Questions
1/ In the pigeon text below, copy the stretch from "Wild rock pigeons" through "can do this." word for word.
2/ Answer these from the pigeon text below:
(a) About how much does an adult pigeon weigh?
(b) Where did wild rock pigeons first live?
(c) What do parent pigeons feed their babies?

Text section
::::::
Pigeon

Credit: JJ Harrison (https://tiny.jjharrison.com.au/t/3rUZckpXLJTJuAko) · CC BY-SA 4.0
The pigeon is a medium-sized bird found in cities and towns across almost every part of the world. The kind most people see is called the rock pigeon. It has a gray body, a shiny green and purple neck, and red feet. An adult pigeon weighs about 12 ounces, a little less than a can of soda. Pigeons and doves belong to the same bird family. In fact, "pigeon" and "dove" are often two words for the same kind of bird.
Wild rock pigeons first lived on cliffs in Europe, North Africa, and parts of Asia. City buildings turned out to be a lot like cliffs. Ledges, windowsills, and bridges make good places to nest. That is why pigeons have spread to almost every city on Earth.
Pigeons eat seeds, grains, fruit, and in cities, whatever food scraps people drop. Parent pigeons feed their babies a special liquid called crop milk. It is not real milk. It is a rich food made inside the parent's throat. Both mothers and fathers make it. Only a few kinds of birds can do this.
::::::
Supplied information

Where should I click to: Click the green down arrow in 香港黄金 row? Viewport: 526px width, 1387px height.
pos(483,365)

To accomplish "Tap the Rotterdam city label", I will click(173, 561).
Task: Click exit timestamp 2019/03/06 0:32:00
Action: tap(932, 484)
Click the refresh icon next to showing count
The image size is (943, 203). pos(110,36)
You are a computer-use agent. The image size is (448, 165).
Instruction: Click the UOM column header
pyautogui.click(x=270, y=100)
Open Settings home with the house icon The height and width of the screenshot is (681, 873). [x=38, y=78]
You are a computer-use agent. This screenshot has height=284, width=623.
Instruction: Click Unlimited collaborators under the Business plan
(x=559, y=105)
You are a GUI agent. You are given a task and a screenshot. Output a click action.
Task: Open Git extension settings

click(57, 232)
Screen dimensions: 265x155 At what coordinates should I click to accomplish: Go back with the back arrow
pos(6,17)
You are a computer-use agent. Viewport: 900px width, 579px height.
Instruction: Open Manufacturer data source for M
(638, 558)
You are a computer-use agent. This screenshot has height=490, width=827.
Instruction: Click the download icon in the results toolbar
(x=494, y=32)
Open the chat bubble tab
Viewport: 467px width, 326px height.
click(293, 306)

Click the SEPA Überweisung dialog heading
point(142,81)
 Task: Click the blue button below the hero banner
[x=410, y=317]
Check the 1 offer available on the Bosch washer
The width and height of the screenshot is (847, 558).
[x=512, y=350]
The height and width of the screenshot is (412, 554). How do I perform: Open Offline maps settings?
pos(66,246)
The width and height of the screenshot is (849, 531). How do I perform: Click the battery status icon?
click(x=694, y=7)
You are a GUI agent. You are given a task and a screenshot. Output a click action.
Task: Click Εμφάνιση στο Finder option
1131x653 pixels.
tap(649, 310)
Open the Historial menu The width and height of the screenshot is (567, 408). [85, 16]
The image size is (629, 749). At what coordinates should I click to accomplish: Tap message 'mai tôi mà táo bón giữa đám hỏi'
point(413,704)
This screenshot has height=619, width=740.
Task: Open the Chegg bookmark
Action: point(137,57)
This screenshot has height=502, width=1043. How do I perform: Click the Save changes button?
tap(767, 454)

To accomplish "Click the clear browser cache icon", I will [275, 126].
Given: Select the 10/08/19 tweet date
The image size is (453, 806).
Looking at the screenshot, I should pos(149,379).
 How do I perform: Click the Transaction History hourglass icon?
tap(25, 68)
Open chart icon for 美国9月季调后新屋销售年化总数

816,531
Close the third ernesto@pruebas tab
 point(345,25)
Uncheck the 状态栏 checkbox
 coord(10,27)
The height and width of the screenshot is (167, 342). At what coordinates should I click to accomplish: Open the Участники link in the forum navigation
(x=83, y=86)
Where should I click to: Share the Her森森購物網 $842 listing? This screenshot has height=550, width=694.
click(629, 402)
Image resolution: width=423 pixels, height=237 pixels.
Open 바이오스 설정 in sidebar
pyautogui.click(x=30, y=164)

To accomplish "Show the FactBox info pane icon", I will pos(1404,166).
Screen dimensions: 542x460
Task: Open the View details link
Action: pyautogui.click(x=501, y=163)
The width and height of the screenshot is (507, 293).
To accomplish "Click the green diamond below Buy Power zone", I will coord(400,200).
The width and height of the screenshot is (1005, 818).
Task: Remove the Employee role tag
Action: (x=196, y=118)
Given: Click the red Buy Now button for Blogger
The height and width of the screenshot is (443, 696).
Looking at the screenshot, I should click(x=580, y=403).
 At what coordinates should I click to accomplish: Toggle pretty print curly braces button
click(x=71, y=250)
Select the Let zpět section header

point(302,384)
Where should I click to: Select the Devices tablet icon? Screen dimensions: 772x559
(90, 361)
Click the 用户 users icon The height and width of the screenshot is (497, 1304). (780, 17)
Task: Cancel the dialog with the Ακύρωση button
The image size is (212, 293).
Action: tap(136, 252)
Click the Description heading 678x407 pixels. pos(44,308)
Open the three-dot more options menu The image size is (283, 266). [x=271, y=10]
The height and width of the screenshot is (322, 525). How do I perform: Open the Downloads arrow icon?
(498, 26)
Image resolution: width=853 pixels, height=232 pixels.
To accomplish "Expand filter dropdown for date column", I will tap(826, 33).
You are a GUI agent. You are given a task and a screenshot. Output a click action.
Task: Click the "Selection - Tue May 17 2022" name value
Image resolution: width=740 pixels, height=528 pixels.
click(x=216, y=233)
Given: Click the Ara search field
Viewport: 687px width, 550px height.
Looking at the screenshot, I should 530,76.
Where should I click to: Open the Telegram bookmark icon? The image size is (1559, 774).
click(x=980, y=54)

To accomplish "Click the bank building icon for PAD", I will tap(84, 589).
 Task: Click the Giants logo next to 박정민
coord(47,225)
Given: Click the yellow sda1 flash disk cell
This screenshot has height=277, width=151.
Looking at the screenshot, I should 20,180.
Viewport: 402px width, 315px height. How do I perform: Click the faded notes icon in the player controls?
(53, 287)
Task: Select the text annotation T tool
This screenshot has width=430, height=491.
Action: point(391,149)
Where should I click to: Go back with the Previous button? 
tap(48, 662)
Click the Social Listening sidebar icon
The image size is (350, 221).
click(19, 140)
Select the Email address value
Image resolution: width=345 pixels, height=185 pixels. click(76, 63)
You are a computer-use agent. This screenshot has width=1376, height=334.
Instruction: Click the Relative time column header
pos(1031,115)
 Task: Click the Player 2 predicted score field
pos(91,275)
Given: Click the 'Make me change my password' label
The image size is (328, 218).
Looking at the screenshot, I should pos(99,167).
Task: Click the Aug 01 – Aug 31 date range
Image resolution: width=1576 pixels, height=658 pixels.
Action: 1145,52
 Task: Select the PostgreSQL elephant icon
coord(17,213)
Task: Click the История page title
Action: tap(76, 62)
::::::
Answers for each item
1/
Wild rock pigeons first lived on cliffs in Europe, North Africa, and parts of Asia. City buildings turned out to be a lot like cliffs. Ledges, windowsills, and bridges make good places to nest. That is why pigeons have spread to almost every city on Earth.
Pigeons eat seeds, grains, fruit, and in cities, whatever food scraps people drop. Parent pigeons feed their babies a special liquid called crop milk. It is not real milk. It is a rich food made inside the parent's throat. Both mothers and fathers make it. Only a few kinds of birds can do this.

2/
(a) About 12 ounces.
(b) On cliffs in Europe, North Africa, and parts of Asia.
(c) A special liquid called crop milk.